Ensure `cookie_secure` is set to true to ensure that cookies are only sent over HTTPS.

### Troubleshoot Graph API calls

When setting up SAML authentication with Azure AD, you may encounter issues with Graph API calls. This can happen if the Azure AD application is not properly configured to allow Graph API access.

To help in the troubleshooting process, test the Graph API calls using the following commands:

```bash
curl -X POST "{token_url}" \
  -H "Content-Type: application/x-www-form-urlencoded" \
  -d "grant_type=client_credentials&client_id={client_id}&client_secret={client_secret}&scope=https://graph.microsoft.com/.default"
```

Where the following values come from your [SAML configuration](../saml-configuration-options/_index.md#saml-configuration-options):

- `token_url`: The token URL of your Azure AD application.
- `client_id`: The client ID of your Azure AD application.
- `client_secret`: The client secret of your Azure AD application.

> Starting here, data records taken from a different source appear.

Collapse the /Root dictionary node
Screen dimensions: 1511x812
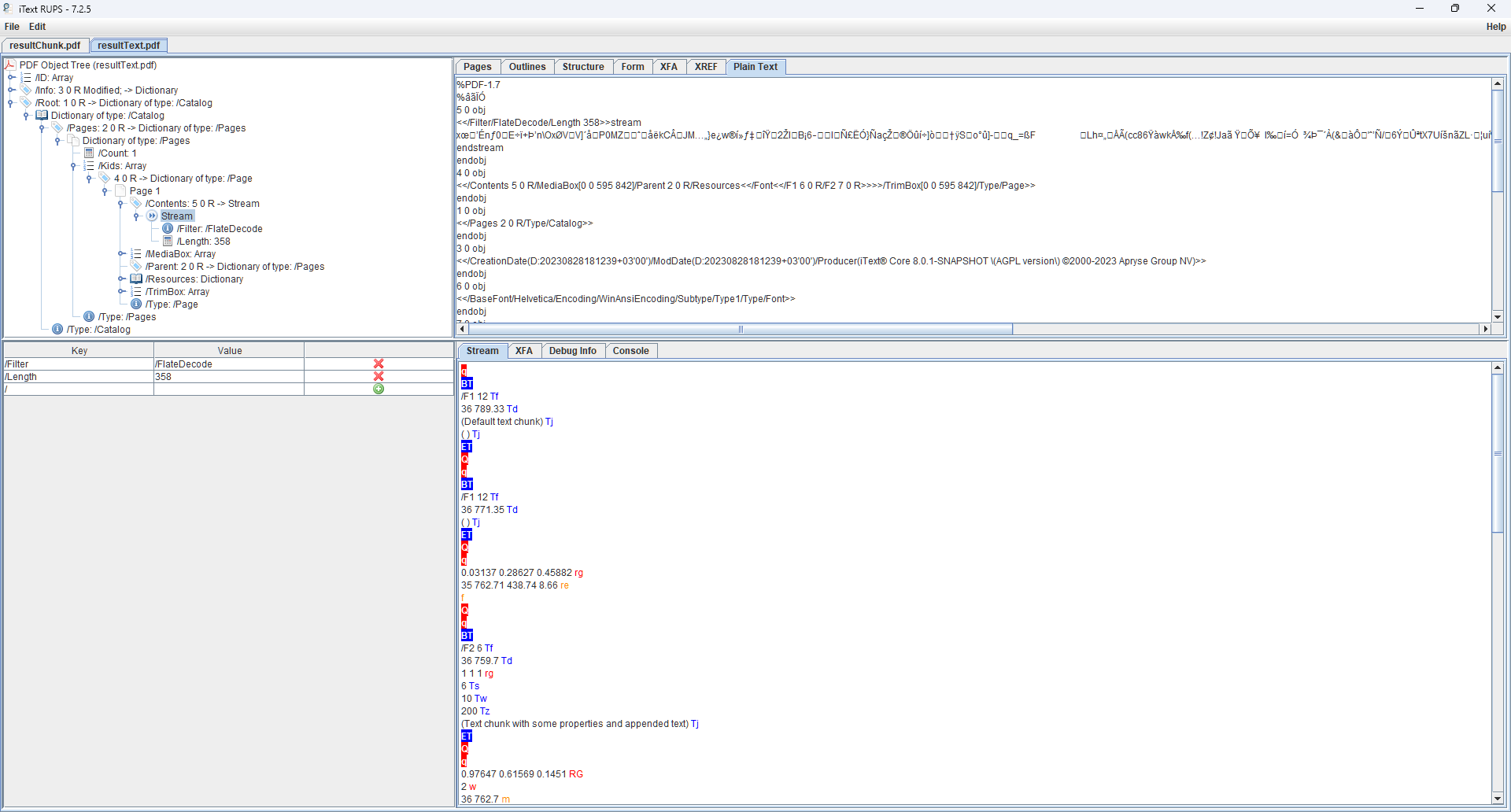(x=9, y=102)
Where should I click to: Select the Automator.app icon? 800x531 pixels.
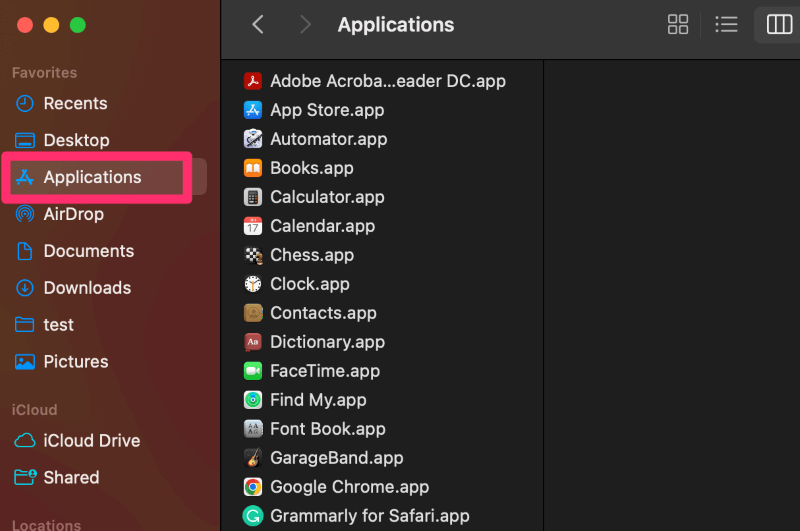pos(253,139)
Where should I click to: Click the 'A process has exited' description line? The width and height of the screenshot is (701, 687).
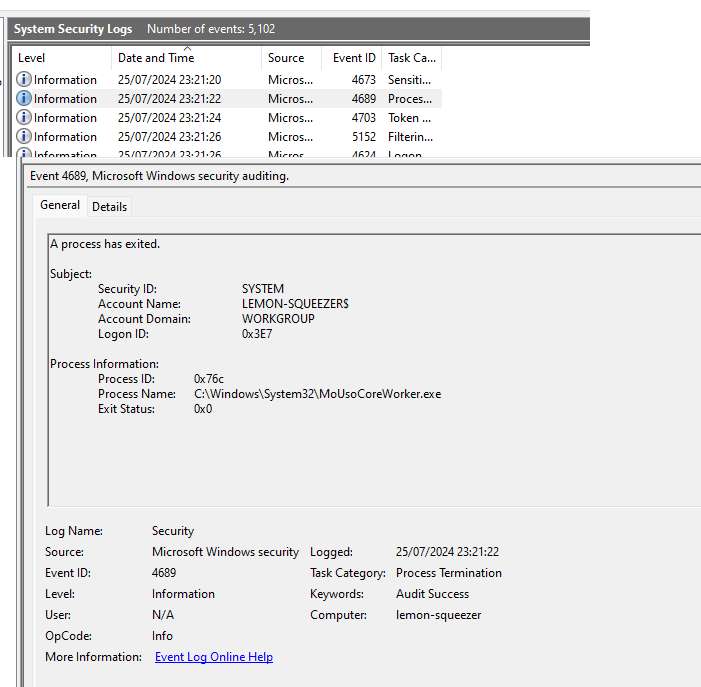pos(105,244)
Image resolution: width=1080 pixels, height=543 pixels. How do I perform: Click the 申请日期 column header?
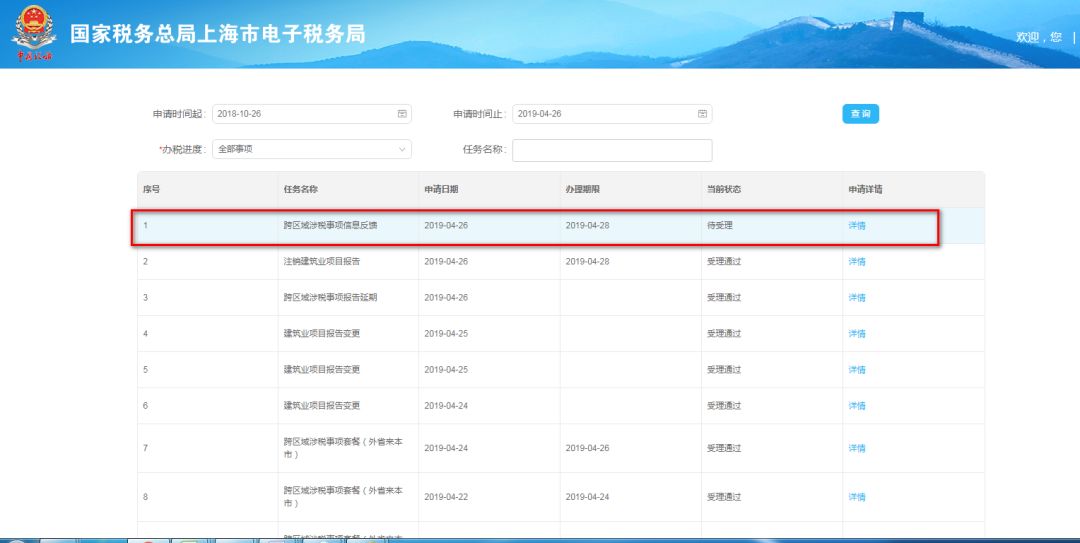pyautogui.click(x=441, y=189)
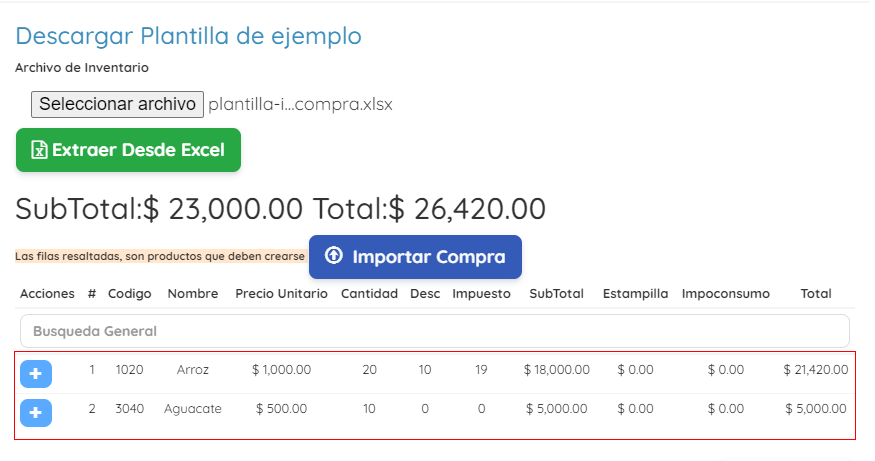
Task: Sort by the Codigo column header
Action: pos(129,294)
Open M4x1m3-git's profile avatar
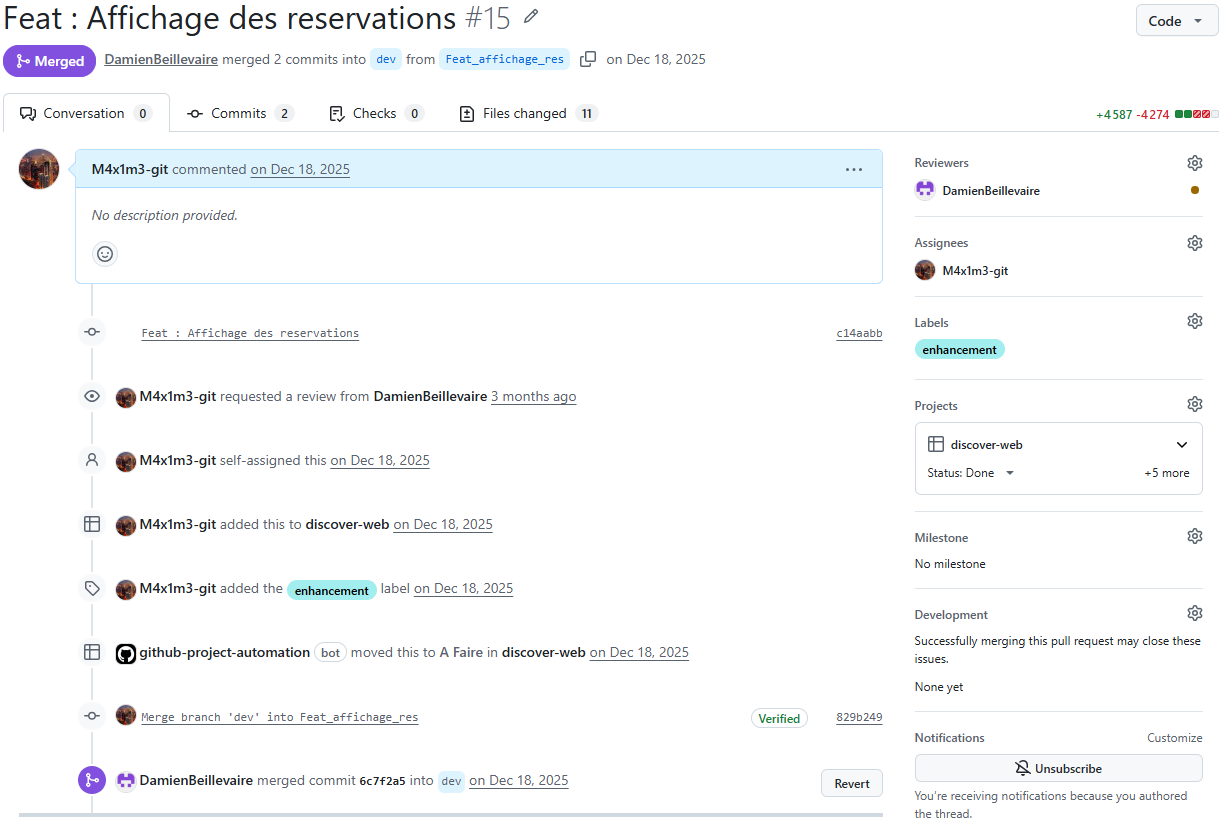 [38, 168]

The response should look like:

```json
{
  "access_token": "...ACCESS_TOKEN...",
  "token_type": "Bearer",
  "expires_in": 3600
}
```

Use the `access_token` to test the Graph API calls.

```bash
curl -X GET "https://graph.microsoft.com/v1.0/groups" \
  -H "Authorization: Bearer ${access_token}" \
  -H "Content-Type: application/json"
```

The response should look like:

```json
{
  "@odata.context": "https://graph.microsoft.com/v1.0/$metadata#Collection(Edm.String)",
  "value": ["29f2e7c8-9b9d-443c-bc62-7d8cdcfcfe59", "f0224e82-0eb8-4eda-8979-0c36e98deb00"]
}
```

If the second call fails due to 401 or 403, you may need to check the Azure AD application settings to ensure that Graph API access is enabled.